## Stated task:
Can you reproduce the following records line for line, with no changes?
########################################
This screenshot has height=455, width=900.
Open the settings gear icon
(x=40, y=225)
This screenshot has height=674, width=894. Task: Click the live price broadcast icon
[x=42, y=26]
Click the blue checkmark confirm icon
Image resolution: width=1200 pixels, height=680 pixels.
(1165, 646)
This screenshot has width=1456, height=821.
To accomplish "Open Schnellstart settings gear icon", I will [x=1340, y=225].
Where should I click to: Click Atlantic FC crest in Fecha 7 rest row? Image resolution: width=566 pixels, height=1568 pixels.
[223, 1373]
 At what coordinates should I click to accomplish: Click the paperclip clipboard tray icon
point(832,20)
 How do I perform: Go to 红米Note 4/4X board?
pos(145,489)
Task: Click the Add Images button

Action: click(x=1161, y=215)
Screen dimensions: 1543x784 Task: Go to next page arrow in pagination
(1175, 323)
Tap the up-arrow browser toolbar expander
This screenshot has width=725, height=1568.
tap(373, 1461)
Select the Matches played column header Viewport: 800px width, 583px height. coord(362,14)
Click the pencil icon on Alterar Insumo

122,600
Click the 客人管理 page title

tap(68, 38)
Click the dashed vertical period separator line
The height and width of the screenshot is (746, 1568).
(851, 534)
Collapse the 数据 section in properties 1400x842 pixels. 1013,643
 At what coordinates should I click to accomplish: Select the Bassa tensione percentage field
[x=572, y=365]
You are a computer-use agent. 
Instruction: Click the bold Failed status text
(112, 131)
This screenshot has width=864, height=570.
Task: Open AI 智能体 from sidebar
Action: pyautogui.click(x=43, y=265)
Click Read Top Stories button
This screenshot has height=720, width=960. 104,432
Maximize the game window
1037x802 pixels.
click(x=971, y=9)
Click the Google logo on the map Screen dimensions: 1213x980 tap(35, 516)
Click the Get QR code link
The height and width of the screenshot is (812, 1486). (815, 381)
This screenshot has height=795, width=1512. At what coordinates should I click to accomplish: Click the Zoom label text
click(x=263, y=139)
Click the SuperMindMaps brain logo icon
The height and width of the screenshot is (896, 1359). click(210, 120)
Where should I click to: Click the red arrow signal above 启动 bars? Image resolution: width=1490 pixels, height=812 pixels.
########################################
## Result for this exercise:
This screenshot has height=455, width=900.
Open the settings gear icon
(x=40, y=225)
This screenshot has height=674, width=894. Task: Click the live price broadcast icon
[x=42, y=26]
Click the blue checkmark confirm icon
Image resolution: width=1200 pixels, height=680 pixels.
(1165, 646)
This screenshot has width=1456, height=821.
To accomplish "Open Schnellstart settings gear icon", I will [x=1340, y=225].
Where should I click to: Click Atlantic FC crest in Fecha 7 rest row? Image resolution: width=566 pixels, height=1568 pixels.
[223, 1373]
 At what coordinates should I click to accomplish: Click the paperclip clipboard tray icon
point(832,20)
 How do I perform: Go to 红米Note 4/4X board?
pos(145,489)
Task: Click the Add Images button

Action: click(x=1161, y=215)
Screen dimensions: 1543x784 Task: Go to next page arrow in pagination
(1175, 323)
Tap the up-arrow browser toolbar expander
This screenshot has width=725, height=1568.
tap(373, 1461)
Select the Matches played column header Viewport: 800px width, 583px height. coord(362,14)
Click the pencil icon on Alterar Insumo

122,600
Click the 客人管理 page title

tap(68, 38)
Click the dashed vertical period separator line
The height and width of the screenshot is (746, 1568).
(851, 534)
Collapse the 数据 section in properties 1400x842 pixels. 1013,643
 At what coordinates should I click to accomplish: Select the Bassa tensione percentage field
[x=572, y=365]
You are a computer-use agent. 
Instruction: Click the bold Failed status text
(112, 131)
This screenshot has width=864, height=570.
Task: Open AI 智能体 from sidebar
Action: pyautogui.click(x=43, y=265)
Click Read Top Stories button
This screenshot has height=720, width=960. 104,432
Maximize the game window
1037x802 pixels.
click(x=971, y=9)
Click the Google logo on the map Screen dimensions: 1213x980 tap(35, 516)
Click the Get QR code link
The height and width of the screenshot is (812, 1486). (815, 381)
This screenshot has height=795, width=1512. At what coordinates should I click to accomplish: Click the Zoom label text
click(x=263, y=139)
Click the SuperMindMaps brain logo icon
The height and width of the screenshot is (896, 1359). click(210, 120)
Where should I click to: Click the red arrow signal above 启动 bars? Image resolution: width=1490 pixels, height=812 pixels.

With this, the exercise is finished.